EI - Competition And Market Types (External Influences) Flashcards
What is Competition?
Rivalry amongst sellers
What is a Market?
Is a situation where buyers and sellers are in contact in order to establish price
What two types of markers are there?
- Physical
- Non-physical
Why have non-physical markets grown so rapidly?
- Because of the convenience they offer
- Cheaper for businesses as one website is cheaper than multiple stores
Why do Physical Markets continue to exist?
Because of the convenience they offer
Why is the Market Price important?
- Means that Firms can’t charge a price that is too far out of line of the market price due to competition
- Affects Mark-up, if market prices rise so does the mark-up this is a signal to firms in that market to try to supply more because it is now more profitable to do so.
What is Market Price?
Although there is no such thing as ‘the market price’ in the sense of a single price for a product, there is a price range in a market at which consumers are prepared to pay.
What is Mark-Up?
Is the difference between the cost of producing an item and the price at which it is sold.
What could happen to a firm if it isn’t aware of changes in the market price?
- Lower Profits
- Affect stakeholder groups negatively
- Could cause girl to go into liquidation
What are Barriers to entry?
The factors that could prevent a business from entering and competing in a market
What are Barriers to Exit?
The factors that could prevent a business from leaving a market, even if it would like to.

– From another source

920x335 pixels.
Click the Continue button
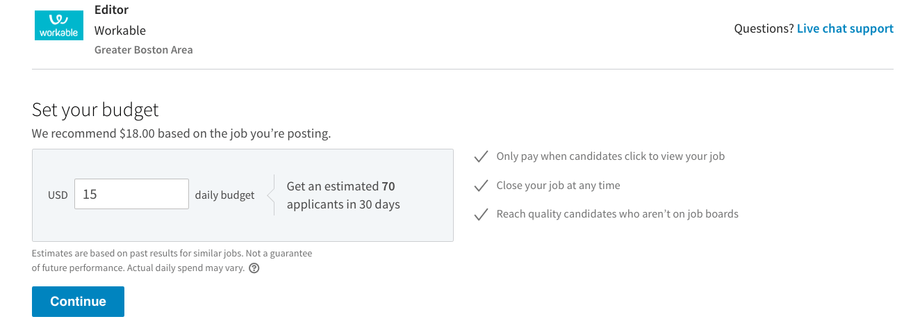(78, 302)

What is a Competitive Market?
- Is a market structure in which there are a large number of firms producing a similar product who are competing to meet the needs of a large number of consumers
- Have to accept the price in the market
- Difficult for firms to raise the price as consumer will switch to another supplier
What is a Monopoly?
- Market controlled by a single business
- Monopolist can Control the market because it is the only supplier in the market, and therefore can charge whatever price it likes
- A firm that is dominant in a market may not Act in the interest of consumers
- Competition Markets Authority (CMA) May be concerned about the behaviour of large businesses
How much market share must a business have to be a monopoly?
Over 25%
What is Monopolistic Competition?
- Large Number of Businesses and Consumers
- Products are very similar and not much scope to raise prices through quality.